The Property is not located on a collector road or arterial road. It is not a water port.
The amendment would require significant non- residential vehicular traffic to pass through an established neighborhood. The non-residential traffic is significant because it more than doubles the existing traffic in the most rural portion of Stokes Landing Road and would create an unsafe condition for every trip to and from the Property by a large truck. It is not sound planning to locate an industrial use on property that is served only by a narrow residential driveway. It is not sound planning to locate an industrial use on a road where access by large trucks will require that the trucks travel in the oncoming traffic lanes.
The Property is not sufficiently separated or buffered from residential uses to minimize the adverse impacts of noise, glare, dust, smoke, odor, and fumes. Currently, there are vacant, wooded parcels adjacent to the Property, but the Intervenor has no control over these parcels and they will not always be vacant.
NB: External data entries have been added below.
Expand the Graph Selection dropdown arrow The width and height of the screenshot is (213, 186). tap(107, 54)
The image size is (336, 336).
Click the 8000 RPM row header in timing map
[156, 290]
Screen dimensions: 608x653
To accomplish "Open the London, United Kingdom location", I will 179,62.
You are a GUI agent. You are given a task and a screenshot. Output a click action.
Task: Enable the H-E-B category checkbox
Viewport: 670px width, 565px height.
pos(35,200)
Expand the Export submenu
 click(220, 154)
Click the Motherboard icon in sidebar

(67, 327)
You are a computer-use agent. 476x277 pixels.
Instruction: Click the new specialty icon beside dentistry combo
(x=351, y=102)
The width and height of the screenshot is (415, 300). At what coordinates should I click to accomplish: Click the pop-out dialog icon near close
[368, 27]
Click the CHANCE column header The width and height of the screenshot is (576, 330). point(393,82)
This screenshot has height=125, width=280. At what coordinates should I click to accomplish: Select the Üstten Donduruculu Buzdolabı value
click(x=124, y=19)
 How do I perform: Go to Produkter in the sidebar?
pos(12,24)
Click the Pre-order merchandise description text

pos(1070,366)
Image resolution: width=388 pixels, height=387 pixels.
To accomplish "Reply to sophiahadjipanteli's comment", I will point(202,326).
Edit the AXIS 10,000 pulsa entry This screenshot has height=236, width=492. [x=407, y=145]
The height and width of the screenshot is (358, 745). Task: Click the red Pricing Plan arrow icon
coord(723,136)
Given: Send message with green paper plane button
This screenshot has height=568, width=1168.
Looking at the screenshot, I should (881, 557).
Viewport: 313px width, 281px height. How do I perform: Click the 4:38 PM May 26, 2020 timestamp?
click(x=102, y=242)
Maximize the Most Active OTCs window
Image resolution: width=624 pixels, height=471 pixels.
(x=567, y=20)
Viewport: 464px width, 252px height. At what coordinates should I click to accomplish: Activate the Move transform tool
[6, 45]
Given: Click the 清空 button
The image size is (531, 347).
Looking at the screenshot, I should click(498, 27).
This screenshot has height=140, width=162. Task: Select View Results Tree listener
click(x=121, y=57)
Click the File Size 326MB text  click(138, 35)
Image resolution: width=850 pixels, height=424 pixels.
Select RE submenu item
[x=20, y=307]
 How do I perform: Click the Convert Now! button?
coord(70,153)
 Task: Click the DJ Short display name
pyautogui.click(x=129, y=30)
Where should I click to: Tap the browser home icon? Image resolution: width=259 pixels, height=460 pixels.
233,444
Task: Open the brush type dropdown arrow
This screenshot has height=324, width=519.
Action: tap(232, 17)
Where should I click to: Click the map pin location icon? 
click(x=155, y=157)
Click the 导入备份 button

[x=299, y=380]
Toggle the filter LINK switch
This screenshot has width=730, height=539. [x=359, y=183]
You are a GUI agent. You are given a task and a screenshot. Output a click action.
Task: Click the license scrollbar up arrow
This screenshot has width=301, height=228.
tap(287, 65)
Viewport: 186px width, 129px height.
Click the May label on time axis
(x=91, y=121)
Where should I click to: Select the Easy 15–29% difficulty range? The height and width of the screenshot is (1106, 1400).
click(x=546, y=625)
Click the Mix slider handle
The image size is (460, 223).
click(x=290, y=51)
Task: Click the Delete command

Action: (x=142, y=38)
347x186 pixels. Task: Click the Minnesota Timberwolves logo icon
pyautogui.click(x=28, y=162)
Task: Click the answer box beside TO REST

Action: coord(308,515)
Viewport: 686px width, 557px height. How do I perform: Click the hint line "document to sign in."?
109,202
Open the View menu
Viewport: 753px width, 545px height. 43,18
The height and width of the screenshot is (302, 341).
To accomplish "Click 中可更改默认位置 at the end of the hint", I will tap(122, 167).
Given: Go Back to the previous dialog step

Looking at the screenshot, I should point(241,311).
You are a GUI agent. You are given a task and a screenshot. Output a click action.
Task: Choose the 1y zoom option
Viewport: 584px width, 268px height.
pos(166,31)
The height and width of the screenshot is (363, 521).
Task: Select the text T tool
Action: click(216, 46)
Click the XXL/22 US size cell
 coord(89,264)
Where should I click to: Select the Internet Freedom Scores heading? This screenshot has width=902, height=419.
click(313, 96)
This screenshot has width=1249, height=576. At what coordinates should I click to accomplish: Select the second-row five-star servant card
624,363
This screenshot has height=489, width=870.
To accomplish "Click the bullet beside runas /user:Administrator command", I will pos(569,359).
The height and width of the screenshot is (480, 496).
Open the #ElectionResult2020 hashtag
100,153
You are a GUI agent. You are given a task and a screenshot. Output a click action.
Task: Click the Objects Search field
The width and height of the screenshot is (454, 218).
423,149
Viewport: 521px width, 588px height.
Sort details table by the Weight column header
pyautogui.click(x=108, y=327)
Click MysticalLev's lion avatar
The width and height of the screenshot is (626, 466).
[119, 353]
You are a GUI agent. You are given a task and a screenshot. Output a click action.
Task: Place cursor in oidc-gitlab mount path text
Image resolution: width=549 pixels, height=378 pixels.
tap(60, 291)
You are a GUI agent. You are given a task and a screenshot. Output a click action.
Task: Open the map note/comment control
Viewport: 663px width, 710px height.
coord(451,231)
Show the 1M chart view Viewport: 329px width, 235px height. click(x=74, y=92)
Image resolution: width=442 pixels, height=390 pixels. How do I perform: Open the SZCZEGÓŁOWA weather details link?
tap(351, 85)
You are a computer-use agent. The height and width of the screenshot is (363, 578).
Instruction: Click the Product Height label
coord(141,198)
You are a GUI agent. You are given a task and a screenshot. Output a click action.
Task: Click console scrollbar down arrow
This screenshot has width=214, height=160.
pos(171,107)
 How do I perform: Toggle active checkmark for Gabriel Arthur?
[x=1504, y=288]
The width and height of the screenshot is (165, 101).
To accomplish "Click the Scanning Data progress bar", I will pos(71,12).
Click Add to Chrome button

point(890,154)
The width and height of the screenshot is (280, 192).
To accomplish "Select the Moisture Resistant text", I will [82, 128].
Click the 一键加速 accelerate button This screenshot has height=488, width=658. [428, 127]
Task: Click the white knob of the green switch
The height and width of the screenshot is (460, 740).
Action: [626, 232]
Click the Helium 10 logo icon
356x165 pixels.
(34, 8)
The proposed industrial use is incompatible with the dominant pattern of development surrounding the Property, which is rural residential.
Intervenor argues that the Agriculture II land use designation allows “intensive” agricultural land uses, such as slaughter houses, suggesting that the residents are already subject to the possibility of adverse impacts from noise, glare, dust, smoke, odor, and fumes. However, there are no intensive
agricultural uses in the area and no evidence to suggest that such development is likely to occur in the future. The dominant land use is likely to remain rural residential.
Petitioners contend that the amendment is inconsistent with Goal 1 of the FLUE, which is to maintain the quality of life by “establishing a pattern of development that is harmonious with the County’s natural environment and provides a desired lifestyle for County residents.” The proposed boat building and repair operation in this rural residential neighborhood would significantly degrade the desired lifestyle of the residents in the area.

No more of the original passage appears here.